What is a CASA volunteer?
CASAs are Court Appointed Special Advocates. Once a CASA volunteer completes training, they are officially appointed by Marion County Juvenile Court, authorizing them to become involved in the child’s case and gain access to their records. As the Juvenile Court’s eyes and ears for children in foster care, these volunteer advocates speak up on their child’s behalf and help them through what is often a confusing and scary time. With just 6-8 hours a month, CASAs can make a difference in the life of a child.
Why do foster children need CASA volunteers?

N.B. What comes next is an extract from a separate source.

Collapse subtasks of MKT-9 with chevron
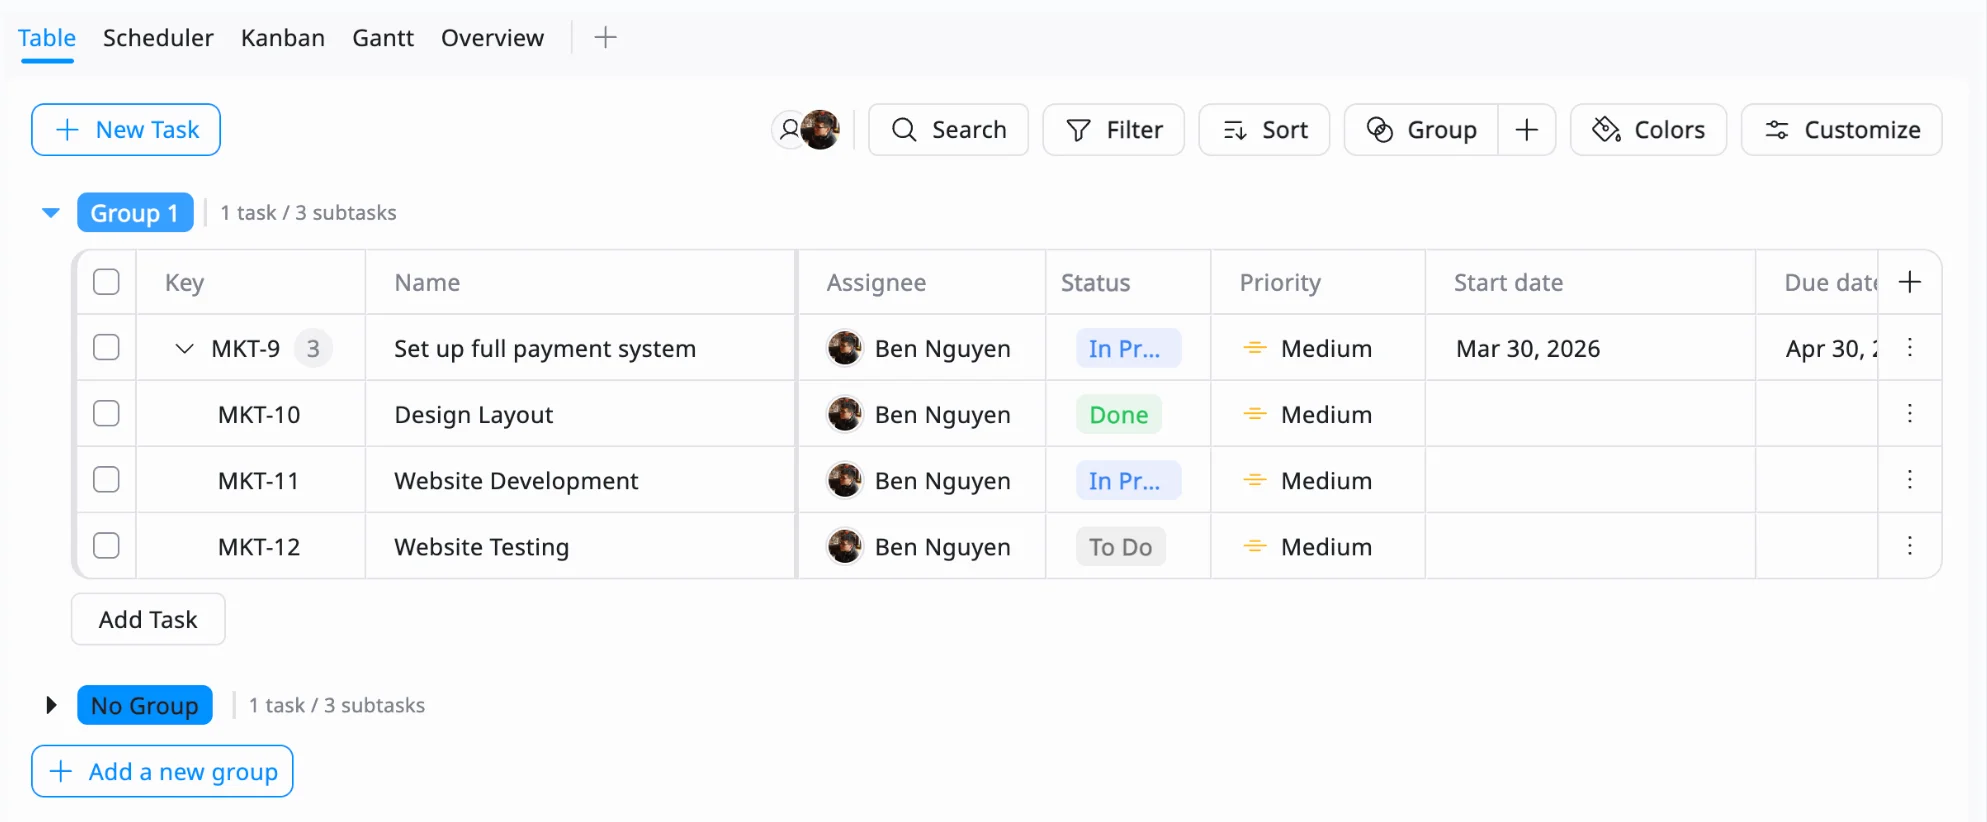The width and height of the screenshot is (1987, 822). coord(184,348)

The children we serve have been removed from their homes due to abuse, neglect, or abandonment. Many feel very much alone—until they meet their CASA. While the foster care system comprises many talented and passionate professionals, it is also overburdened. CASA volunteers devote their attention to one child or a sibling group, closely monitoring each child’s situation and ensuring their needs are met. A CASA volunteer can take on more than one case if they feel comfortable doing so. A CASA is often the only consistent adult presence in a foster child’s life—the one person a child can truly count on who is not paid to oversee their welfare.
What do CASAs do?
CASAs act as fact-finders for the judges, providing them with information that they may not get otherwise. CASAs gather information from Court documents, social workers’ files, educational, medical, and therapy records. They also speak with the child, family members, school officials, health care providers, and other professionals involved in the child’s life. CASAs use this information, as well as firsthand observations, to advocate for the child in Court and school, and in other aspects of their lives. The CASA’s role is to consider what is in the child’s best interest and to make sure that each child’s individual needs are met.

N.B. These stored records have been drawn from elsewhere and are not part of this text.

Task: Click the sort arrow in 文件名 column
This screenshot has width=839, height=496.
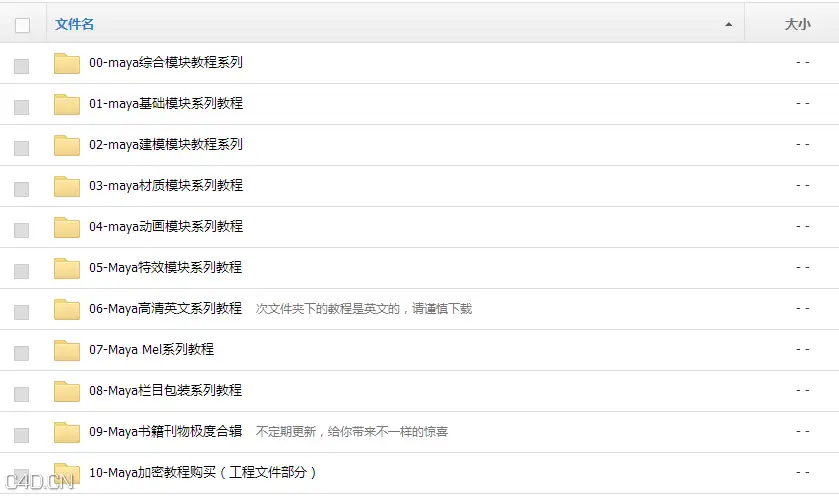Action: [x=728, y=25]
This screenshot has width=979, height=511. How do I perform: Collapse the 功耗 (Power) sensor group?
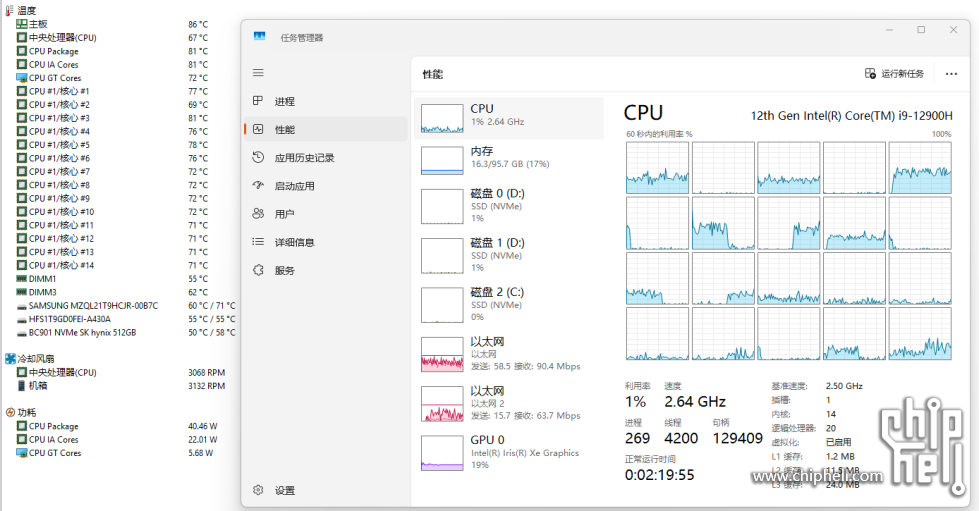10,412
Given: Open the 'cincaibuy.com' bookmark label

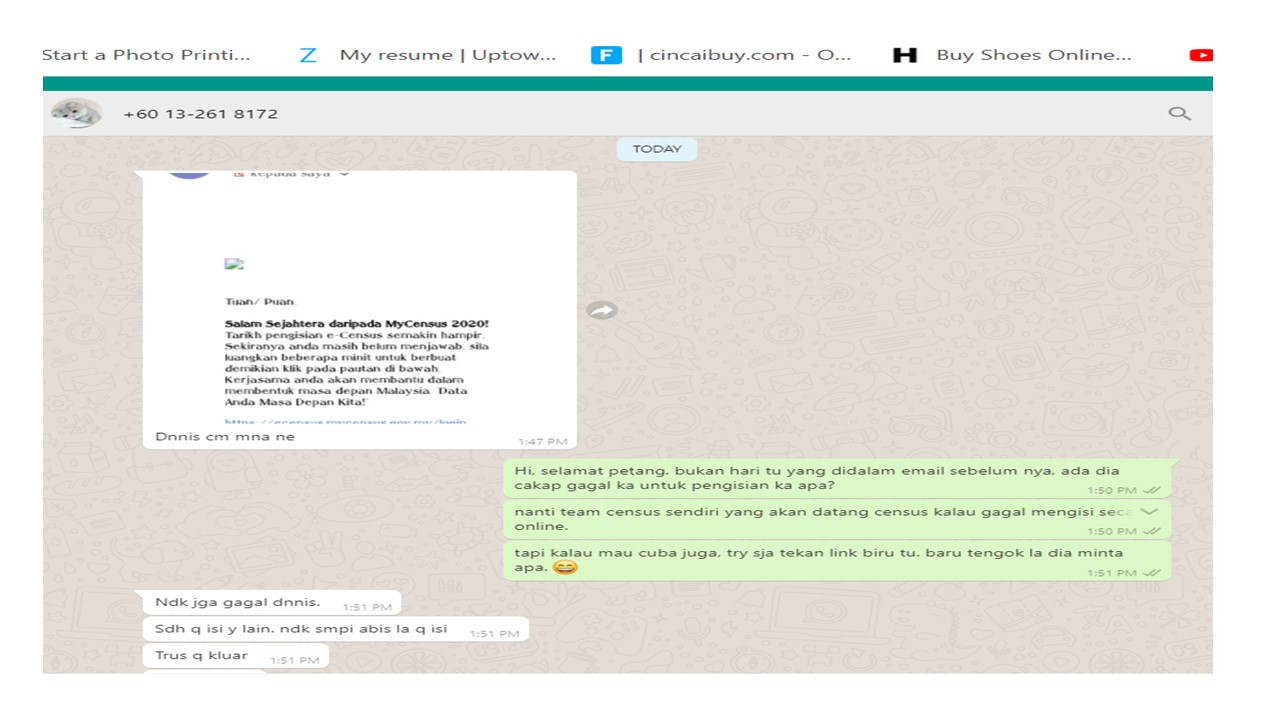Looking at the screenshot, I should pyautogui.click(x=744, y=56).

CASAs visit with their children at least once a month. This provides the children with stability and consistency and allows the CASAs to better understand the needs of the children. Some CASAs build and maintain positive, trusting relationships with their children, that transcend their case.
Who are CASAs?
We have hundreds of dedicated CASAs—men and women encompassing all age groups and backgrounds. They work full-time, part-time, are retired, and are students. Some CASA volunteers have only one child; others opt to advocate for more than one or a group of siblings. All CASAs make a volunteer commitment of at least 1 year. Because of the unique nature of this advocacy work and the personal connection to a foster child, many CASA volunteers find that their service is the experience of a lifetime.